▸ **DATA IN THIS EXERCISE**
* * *
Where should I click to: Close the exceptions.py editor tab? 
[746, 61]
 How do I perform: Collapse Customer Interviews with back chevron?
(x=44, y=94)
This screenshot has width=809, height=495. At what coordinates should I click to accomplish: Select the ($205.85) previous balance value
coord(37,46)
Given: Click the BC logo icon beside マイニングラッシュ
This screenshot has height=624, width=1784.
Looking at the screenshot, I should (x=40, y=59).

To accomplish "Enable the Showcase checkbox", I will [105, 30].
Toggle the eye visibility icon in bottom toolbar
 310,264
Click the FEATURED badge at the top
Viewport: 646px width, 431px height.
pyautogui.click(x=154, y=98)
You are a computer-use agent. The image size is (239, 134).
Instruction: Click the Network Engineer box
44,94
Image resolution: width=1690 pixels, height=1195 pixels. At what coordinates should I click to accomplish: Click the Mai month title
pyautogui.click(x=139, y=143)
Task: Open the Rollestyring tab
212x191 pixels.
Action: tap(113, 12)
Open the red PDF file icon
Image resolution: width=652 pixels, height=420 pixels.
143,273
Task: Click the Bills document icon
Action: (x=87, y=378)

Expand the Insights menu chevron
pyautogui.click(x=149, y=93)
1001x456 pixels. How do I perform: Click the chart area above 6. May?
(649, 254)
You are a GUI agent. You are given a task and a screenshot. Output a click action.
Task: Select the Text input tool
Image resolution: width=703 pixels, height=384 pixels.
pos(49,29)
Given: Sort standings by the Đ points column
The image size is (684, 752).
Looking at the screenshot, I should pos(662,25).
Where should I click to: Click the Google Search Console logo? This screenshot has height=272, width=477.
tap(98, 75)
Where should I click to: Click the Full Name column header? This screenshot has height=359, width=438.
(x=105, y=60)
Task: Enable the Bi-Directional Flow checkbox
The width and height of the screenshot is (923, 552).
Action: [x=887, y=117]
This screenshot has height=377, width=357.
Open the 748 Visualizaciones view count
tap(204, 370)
* * *
▸ **TASK DETAILS**
Copy all of the items above without any changes.

▸ **FINAL RESULT**
Where should I click to: Close the exceptions.py editor tab? 
[746, 61]
 How do I perform: Collapse Customer Interviews with back chevron?
(x=44, y=94)
This screenshot has width=809, height=495. At what coordinates should I click to accomplish: Select the ($205.85) previous balance value
coord(37,46)
Given: Click the BC logo icon beside マイニングラッシュ
This screenshot has height=624, width=1784.
Looking at the screenshot, I should (x=40, y=59).

To accomplish "Enable the Showcase checkbox", I will [105, 30].
Toggle the eye visibility icon in bottom toolbar
 310,264
Click the FEATURED badge at the top
Viewport: 646px width, 431px height.
pyautogui.click(x=154, y=98)
You are a computer-use agent. The image size is (239, 134).
Instruction: Click the Network Engineer box
44,94
Image resolution: width=1690 pixels, height=1195 pixels. At what coordinates should I click to accomplish: Click the Mai month title
pyautogui.click(x=139, y=143)
Task: Open the Rollestyring tab
212x191 pixels.
Action: tap(113, 12)
Open the red PDF file icon
Image resolution: width=652 pixels, height=420 pixels.
143,273
Task: Click the Bills document icon
Action: (x=87, y=378)

Expand the Insights menu chevron
pyautogui.click(x=149, y=93)
1001x456 pixels. How do I perform: Click the chart area above 6. May?
(649, 254)
You are a GUI agent. You are given a task and a screenshot. Output a click action.
Task: Select the Text input tool
Image resolution: width=703 pixels, height=384 pixels.
pos(49,29)
Given: Sort standings by the Đ points column
The image size is (684, 752).
Looking at the screenshot, I should pos(662,25).
Where should I click to: Click the Google Search Console logo? This screenshot has height=272, width=477.
tap(98, 75)
Where should I click to: Click the Full Name column header? This screenshot has height=359, width=438.
(x=105, y=60)
Task: Enable the Bi-Directional Flow checkbox
The width and height of the screenshot is (923, 552).
Action: [x=887, y=117]
This screenshot has height=377, width=357.
Open the 748 Visualizaciones view count
tap(204, 370)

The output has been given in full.